Taiwanese Billionaire Puts Up $32 Million To Train Army Of ‘Civilian Warriors’ Against Chinese Invasion

The founder of a major microchip producer has reinstated his Taiwanese citizenship and pledged to spend $32 million of his own money to train “civilian warriors” to prepare for a Chinese invasion.

United Microelectronics founder Robert Tsao, center, after announcing his plans for a civil defense force in Taiwan. Photograph: Ritchie B Tongo/EPA

Wearing a bulletproof vest, billionaire Robert Tsao, founder of United Microelectronics Corp, announced at a Thursday press conference that the Chinese Communist Party’s threat to Taiwan was growing. The 75-year-old says he plans to train “three million people in three years,” and will work with the island’s civilian defense organization – the Kuma Academy.
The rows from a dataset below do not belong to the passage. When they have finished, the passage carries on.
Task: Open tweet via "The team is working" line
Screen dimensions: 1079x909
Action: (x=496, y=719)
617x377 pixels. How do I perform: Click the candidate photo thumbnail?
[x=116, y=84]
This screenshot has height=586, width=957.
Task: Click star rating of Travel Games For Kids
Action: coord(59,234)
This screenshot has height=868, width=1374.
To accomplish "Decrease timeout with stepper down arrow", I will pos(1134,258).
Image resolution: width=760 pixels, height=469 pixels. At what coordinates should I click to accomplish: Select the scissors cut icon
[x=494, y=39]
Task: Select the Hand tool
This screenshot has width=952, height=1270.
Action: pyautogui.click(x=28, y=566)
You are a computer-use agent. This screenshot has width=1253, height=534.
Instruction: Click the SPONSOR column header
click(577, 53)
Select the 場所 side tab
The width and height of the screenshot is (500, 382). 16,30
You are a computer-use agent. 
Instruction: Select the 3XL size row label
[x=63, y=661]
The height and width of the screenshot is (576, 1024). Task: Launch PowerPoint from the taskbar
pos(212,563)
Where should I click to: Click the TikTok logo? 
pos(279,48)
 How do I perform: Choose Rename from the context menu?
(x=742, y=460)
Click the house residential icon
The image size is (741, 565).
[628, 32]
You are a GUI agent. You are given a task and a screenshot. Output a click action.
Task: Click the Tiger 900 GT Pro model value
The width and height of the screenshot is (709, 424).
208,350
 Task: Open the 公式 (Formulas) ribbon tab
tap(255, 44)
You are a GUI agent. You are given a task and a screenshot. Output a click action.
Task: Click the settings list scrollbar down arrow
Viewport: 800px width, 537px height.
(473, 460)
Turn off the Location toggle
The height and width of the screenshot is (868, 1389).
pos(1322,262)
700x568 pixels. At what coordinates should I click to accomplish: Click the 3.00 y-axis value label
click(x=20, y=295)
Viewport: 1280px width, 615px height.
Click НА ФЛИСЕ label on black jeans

“Given the Chinese Communist Party’s record of atrocities against its own people and its brutal domination of those like the Uyghurs who are not even Chinese, the CCP’s threats have only ignited among the Taiwanese people a bitter hatred against this threatening enemy, and a shared determination to resist,” he said in a prepared statement.

“I am back in Taiwan, and I will die in Taiwan. I will not watch the CCP turn Taiwan into another Hong Kong,” he said during his speech in Taipei.

According to the Guardian, 60% of the funds would go towards the army of “warriors,” while 40% would be to train another 300,000 in how to shoot.

If we can successfully resist China’s ambitions, we not only will be able to safeguard our homeland but make a big contribution to the world situation and the development of civilization,” he said.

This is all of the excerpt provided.